Superposition Principle
The superposition principle is a perfect illustration of what makes a transformation linear. What does it essentially state? If you have two inputs, let's call them \( y_1 \) and \( y_2 \), and you apply the transformation \( T \) to their sum, \( T(y_1 + y_2) \), it should be the same as if you transformed each one separately and then added the results, \( T(y_1) + T(y_2) \).

In the exercise, we used this principle to show that the transformation \( T(y) = y'' - 16y \) maintains superposition. By demonstrating that \( T(c_1y_1 + c_2y_2) = c_1T(y_1) + c_2T(y_2) \) for scalar coefficients \( c_1 \) and \( c_2 \), we've shown that the transformation respects the superposition principle, making it a candidate for being linear.
Homogeneity Property
Another important aspect of linear transformations is the homogeneity property. In layman's terms, a transformation is considered homogeneous if, when you scale an input by a certain factor, the output is scaled by the same factor.

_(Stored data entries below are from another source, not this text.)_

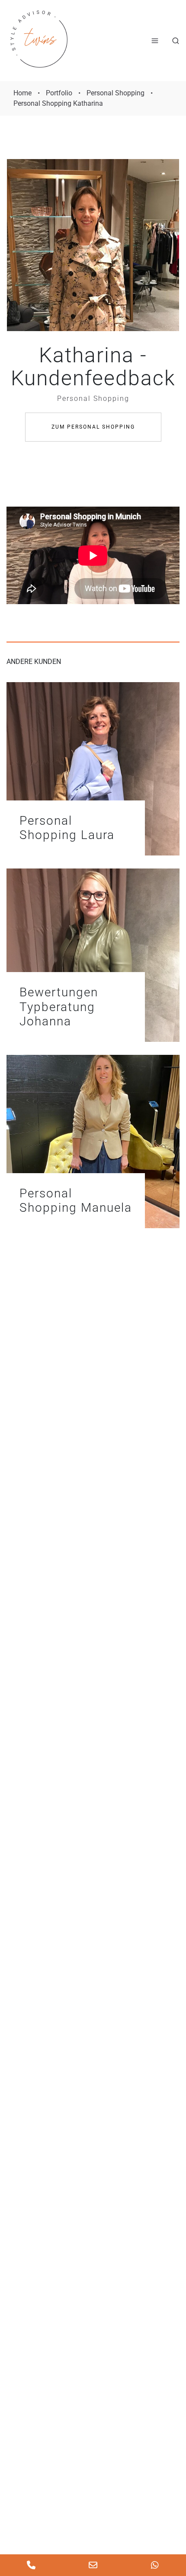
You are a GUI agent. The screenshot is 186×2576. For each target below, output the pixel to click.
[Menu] (154, 40)
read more (93, 768)
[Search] (175, 40)
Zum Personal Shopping (93, 427)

Using the example from the provided exercise solution, you saw that when a scalar \( c \) multiplies an input function \( y \), the output of the transformation scales by \( c^2 \), which originally seems to violate the property. However, it is important to correct an error in the solution that assumed homogeneity would result in \( c^2T(y) \) while it should correctly be \( cT(y) \). Thus, the corrected form, which you should expect in a legitimate linear transformation, is \( T(cy) = c(y'' - 16y) \) which simplifies to \( T(cy) = cT(y) \). This correction is crucial, as homogeneity is a defining feature of linear transformations.
Second Derivative
When discussing functions in the context of calculus, the second derivative is a concept that pops up frequently, especially in conversations regarding concavity, acceleration, and inflection points. In a linear transformation task like the one we're examining, the second derivative is central to how the transformation itself is computed.

For a function \( y \) in the space \( C^{2}(I) \), the second derivative is denoted by \( y'' \). It represents how the rate of change of \( y \)'s rate of change is behaving. In our mapping \( T \), the second derivative interacts with the function - \( T(y) = y'' - 16y \). It's clear from this that the transformation involves taking the second derivative of the input function and then manipulating it further, emphasizing the importance of understanding second derivatives when dealing with such transformations.